## EXERCISE INSTRUCTIONS
Copy out the items from the line containing "This screenshot has width=1280, height=639." through the line containing "click(x=8, y=622)", leaving out the pictures.

=== ROWS ===

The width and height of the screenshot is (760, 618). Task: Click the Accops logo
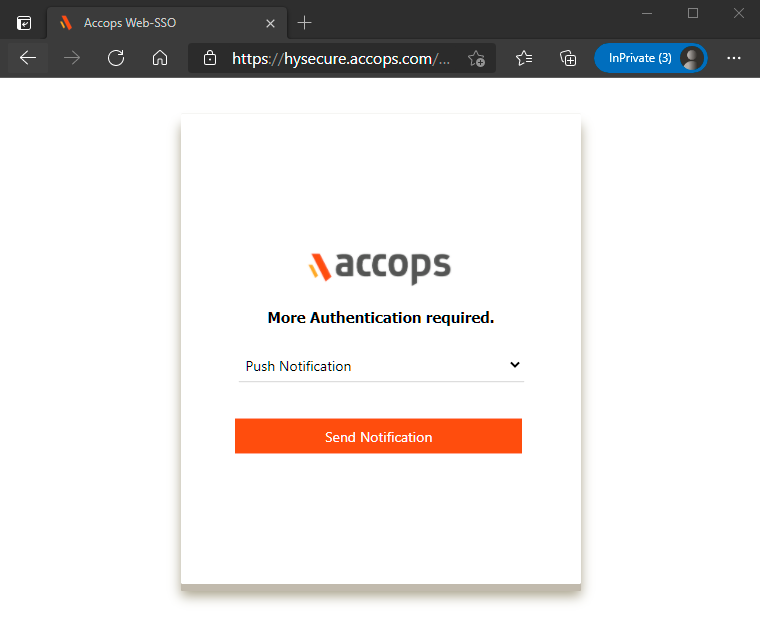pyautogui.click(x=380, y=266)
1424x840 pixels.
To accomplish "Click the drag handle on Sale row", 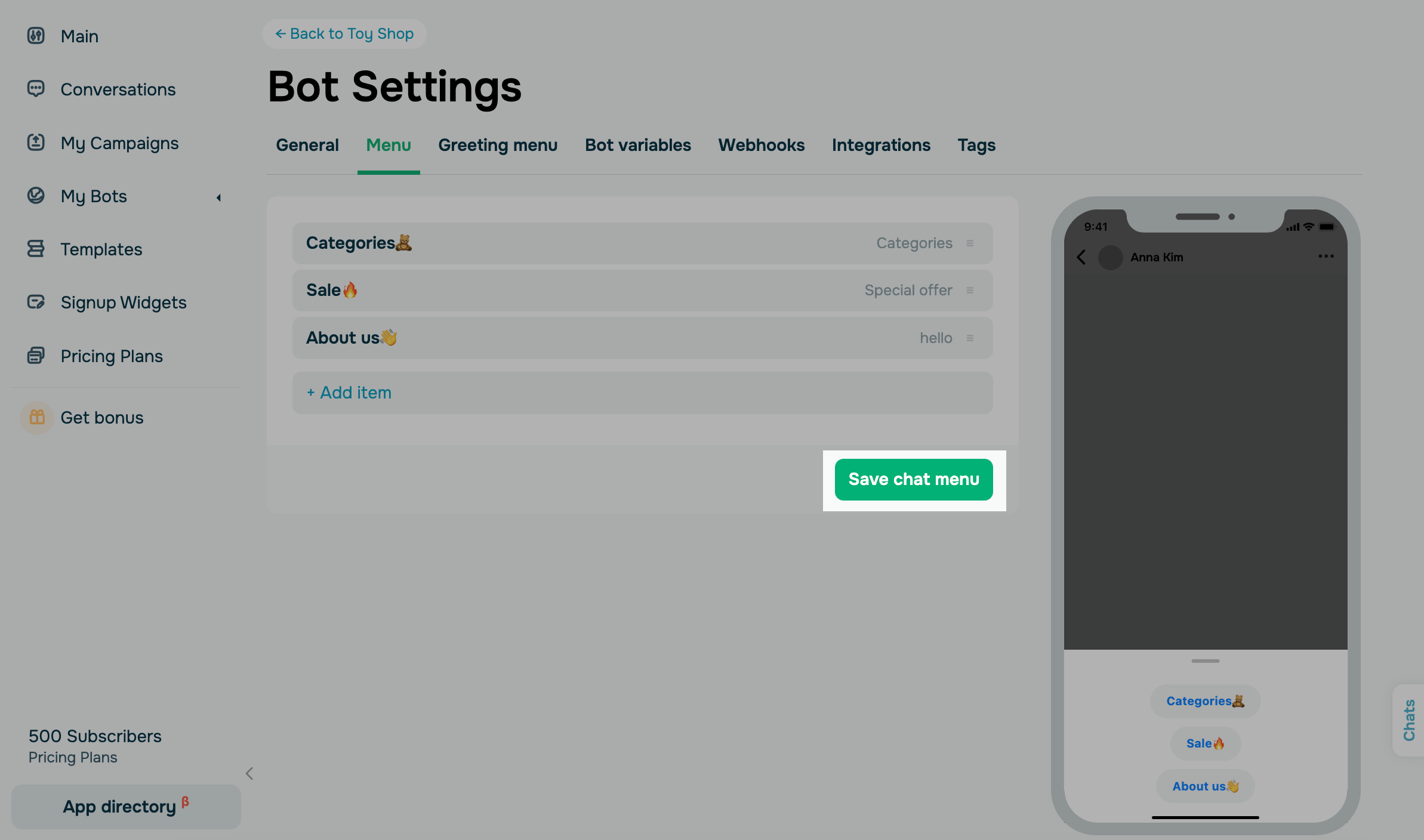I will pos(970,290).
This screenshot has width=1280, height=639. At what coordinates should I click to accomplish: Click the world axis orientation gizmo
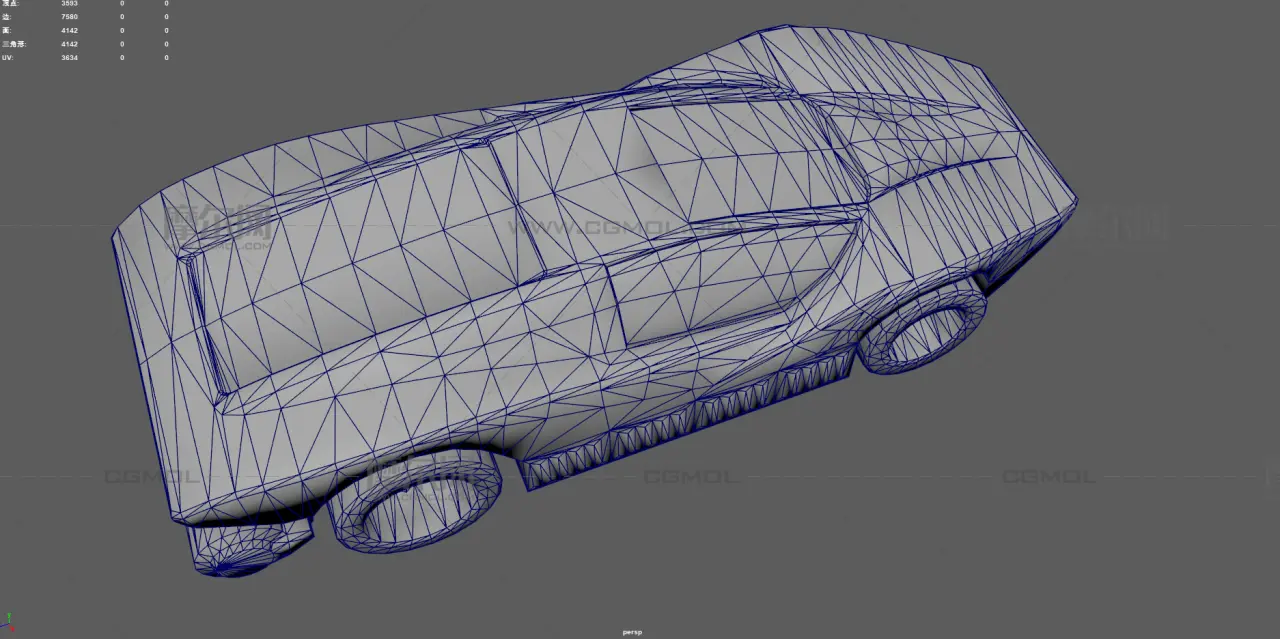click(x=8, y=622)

===
=== ROWS ===

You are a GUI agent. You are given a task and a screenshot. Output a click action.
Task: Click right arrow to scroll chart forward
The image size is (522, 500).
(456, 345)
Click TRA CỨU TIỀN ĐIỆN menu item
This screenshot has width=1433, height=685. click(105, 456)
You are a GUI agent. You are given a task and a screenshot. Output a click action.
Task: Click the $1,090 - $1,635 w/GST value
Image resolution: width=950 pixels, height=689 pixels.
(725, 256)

===

## RESPONSE TO THE EXERCISE
This screenshot has width=1280, height=639. At what coordinates should I click to accomplish: Click the world axis orientation gizmo
click(x=8, y=622)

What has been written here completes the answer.